**The data**
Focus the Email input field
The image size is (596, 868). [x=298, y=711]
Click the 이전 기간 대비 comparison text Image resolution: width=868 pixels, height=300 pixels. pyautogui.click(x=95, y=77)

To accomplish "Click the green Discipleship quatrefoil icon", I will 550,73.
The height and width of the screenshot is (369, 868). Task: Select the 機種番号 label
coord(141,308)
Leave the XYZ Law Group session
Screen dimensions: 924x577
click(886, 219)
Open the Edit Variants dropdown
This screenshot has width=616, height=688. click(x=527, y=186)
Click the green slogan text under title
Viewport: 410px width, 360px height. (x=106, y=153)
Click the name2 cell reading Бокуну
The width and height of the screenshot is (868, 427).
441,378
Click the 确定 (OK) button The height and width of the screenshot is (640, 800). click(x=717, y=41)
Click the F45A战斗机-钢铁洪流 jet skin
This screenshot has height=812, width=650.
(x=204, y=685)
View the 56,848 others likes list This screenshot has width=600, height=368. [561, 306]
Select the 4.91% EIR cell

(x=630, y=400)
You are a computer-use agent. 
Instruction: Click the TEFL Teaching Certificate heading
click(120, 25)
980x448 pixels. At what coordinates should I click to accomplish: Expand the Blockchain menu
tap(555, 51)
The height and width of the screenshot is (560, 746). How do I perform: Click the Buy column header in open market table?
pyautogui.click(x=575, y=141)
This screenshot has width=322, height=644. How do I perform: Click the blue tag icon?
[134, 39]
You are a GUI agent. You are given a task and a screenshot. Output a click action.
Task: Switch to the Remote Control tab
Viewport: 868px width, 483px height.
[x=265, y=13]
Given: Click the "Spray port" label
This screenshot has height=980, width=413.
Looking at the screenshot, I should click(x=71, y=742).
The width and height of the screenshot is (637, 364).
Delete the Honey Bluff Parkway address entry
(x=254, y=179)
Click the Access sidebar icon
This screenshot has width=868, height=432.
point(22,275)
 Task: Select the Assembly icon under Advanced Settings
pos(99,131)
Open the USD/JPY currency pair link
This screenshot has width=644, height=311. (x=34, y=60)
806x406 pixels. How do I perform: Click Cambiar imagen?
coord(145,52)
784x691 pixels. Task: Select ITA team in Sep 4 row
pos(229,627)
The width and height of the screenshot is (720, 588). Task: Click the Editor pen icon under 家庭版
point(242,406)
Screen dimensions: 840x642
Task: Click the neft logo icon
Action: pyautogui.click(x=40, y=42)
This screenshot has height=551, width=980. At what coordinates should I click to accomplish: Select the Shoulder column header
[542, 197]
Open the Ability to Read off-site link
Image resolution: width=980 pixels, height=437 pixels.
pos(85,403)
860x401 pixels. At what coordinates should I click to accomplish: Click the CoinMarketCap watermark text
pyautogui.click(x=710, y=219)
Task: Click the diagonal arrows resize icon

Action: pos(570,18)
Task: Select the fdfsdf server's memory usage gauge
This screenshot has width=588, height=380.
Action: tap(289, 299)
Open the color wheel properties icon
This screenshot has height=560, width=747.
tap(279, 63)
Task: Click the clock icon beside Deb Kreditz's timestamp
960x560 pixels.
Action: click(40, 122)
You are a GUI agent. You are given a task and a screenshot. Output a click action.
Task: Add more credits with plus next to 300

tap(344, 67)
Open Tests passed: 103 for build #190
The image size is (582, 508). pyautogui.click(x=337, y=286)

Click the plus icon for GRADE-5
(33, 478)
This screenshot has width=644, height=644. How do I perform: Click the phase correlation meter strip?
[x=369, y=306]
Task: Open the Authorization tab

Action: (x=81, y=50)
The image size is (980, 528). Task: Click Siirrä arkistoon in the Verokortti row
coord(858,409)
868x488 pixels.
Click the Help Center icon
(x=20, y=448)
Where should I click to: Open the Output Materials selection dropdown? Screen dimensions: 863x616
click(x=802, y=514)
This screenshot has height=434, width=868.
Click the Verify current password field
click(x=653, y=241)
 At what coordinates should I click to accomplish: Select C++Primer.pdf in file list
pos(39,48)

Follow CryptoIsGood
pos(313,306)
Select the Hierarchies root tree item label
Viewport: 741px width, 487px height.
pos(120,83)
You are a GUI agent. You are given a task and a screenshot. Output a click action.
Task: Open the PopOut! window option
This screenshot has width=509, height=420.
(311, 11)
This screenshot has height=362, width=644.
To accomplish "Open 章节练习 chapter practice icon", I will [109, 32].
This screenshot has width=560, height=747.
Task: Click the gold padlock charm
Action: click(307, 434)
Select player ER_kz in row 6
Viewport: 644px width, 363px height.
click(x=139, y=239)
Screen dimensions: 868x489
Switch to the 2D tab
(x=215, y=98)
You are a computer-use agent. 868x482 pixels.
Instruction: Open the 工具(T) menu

**Task instructions**
From the records above, extract every line exactly as it stands.

**Exercise solution**
Focus the Email input field
The image size is (596, 868). [x=298, y=711]
Click the 이전 기간 대비 comparison text Image resolution: width=868 pixels, height=300 pixels. pyautogui.click(x=95, y=77)

To accomplish "Click the green Discipleship quatrefoil icon", I will 550,73.
The height and width of the screenshot is (369, 868). Task: Select the 機種番号 label
coord(141,308)
Leave the XYZ Law Group session
Screen dimensions: 924x577
click(886, 219)
Open the Edit Variants dropdown
This screenshot has width=616, height=688. click(x=527, y=186)
Click the green slogan text under title
Viewport: 410px width, 360px height. (x=106, y=153)
Click the name2 cell reading Бокуну
The width and height of the screenshot is (868, 427).
441,378
Click the 确定 (OK) button The height and width of the screenshot is (640, 800). click(x=717, y=41)
Click the F45A战斗机-钢铁洪流 jet skin
This screenshot has height=812, width=650.
(x=204, y=685)
View the 56,848 others likes list This screenshot has width=600, height=368. [561, 306]
Select the 4.91% EIR cell

(x=630, y=400)
You are a computer-use agent. 
Instruction: Click the TEFL Teaching Certificate heading
click(120, 25)
980x448 pixels. At what coordinates should I click to accomplish: Expand the Blockchain menu
tap(555, 51)
The height and width of the screenshot is (560, 746). How do I perform: Click the Buy column header in open market table?
pyautogui.click(x=575, y=141)
This screenshot has width=322, height=644. How do I perform: Click the blue tag icon?
[134, 39]
You are a GUI agent. You are given a task and a screenshot. Output a click action.
Task: Switch to the Remote Control tab
Viewport: 868px width, 483px height.
[x=265, y=13]
Given: Click the "Spray port" label
This screenshot has height=980, width=413.
Looking at the screenshot, I should click(x=71, y=742).
The width and height of the screenshot is (637, 364).
Delete the Honey Bluff Parkway address entry
(x=254, y=179)
Click the Access sidebar icon
This screenshot has width=868, height=432.
point(22,275)
 Task: Select the Assembly icon under Advanced Settings
pos(99,131)
Open the USD/JPY currency pair link
This screenshot has width=644, height=311. (x=34, y=60)
806x406 pixels. How do I perform: Click Cambiar imagen?
coord(145,52)
784x691 pixels. Task: Select ITA team in Sep 4 row
pos(229,627)
The width and height of the screenshot is (720, 588). Task: Click the Editor pen icon under 家庭版
point(242,406)
Screen dimensions: 840x642
Task: Click the neft logo icon
Action: pyautogui.click(x=40, y=42)
This screenshot has height=551, width=980. At what coordinates should I click to accomplish: Select the Shoulder column header
[542, 197]
Open the Ability to Read off-site link
Image resolution: width=980 pixels, height=437 pixels.
pos(85,403)
860x401 pixels. At what coordinates should I click to accomplish: Click the CoinMarketCap watermark text
pyautogui.click(x=710, y=219)
Task: Click the diagonal arrows resize icon

Action: pos(570,18)
Task: Select the fdfsdf server's memory usage gauge
This screenshot has width=588, height=380.
Action: tap(289, 299)
Open the color wheel properties icon
This screenshot has height=560, width=747.
tap(279, 63)
Task: Click the clock icon beside Deb Kreditz's timestamp
960x560 pixels.
Action: click(40, 122)
You are a GUI agent. You are given a task and a screenshot. Output a click action.
Task: Add more credits with plus next to 300

tap(344, 67)
Open Tests passed: 103 for build #190
The image size is (582, 508). pyautogui.click(x=337, y=286)

Click the plus icon for GRADE-5
(33, 478)
This screenshot has width=644, height=644. How do I perform: Click the phase correlation meter strip?
[x=369, y=306]
Task: Open the Authorization tab

Action: (x=81, y=50)
The image size is (980, 528). Task: Click Siirrä arkistoon in the Verokortti row
coord(858,409)
868x488 pixels.
Click the Help Center icon
(x=20, y=448)
Where should I click to: Open the Output Materials selection dropdown? Screen dimensions: 863x616
click(x=802, y=514)
This screenshot has height=434, width=868.
Click the Verify current password field
click(x=653, y=241)
 At what coordinates should I click to accomplish: Select C++Primer.pdf in file list
pos(39,48)

Follow CryptoIsGood
pos(313,306)
Select the Hierarchies root tree item label
Viewport: 741px width, 487px height.
pos(120,83)
You are a GUI agent. You are given a task and a screenshot. Output a click action.
Task: Open the PopOut! window option
This screenshot has width=509, height=420.
(311, 11)
This screenshot has height=362, width=644.
To accomplish "Open 章节练习 chapter practice icon", I will [109, 32].
This screenshot has width=560, height=747.
Task: Click the gold padlock charm
Action: click(307, 434)
Select player ER_kz in row 6
Viewport: 644px width, 363px height.
click(x=139, y=239)
Screen dimensions: 868x489
Switch to the 2D tab
(x=215, y=98)
You are a computer-use agent. 868x482 pixels.
Instruction: Open the 工具(T) menu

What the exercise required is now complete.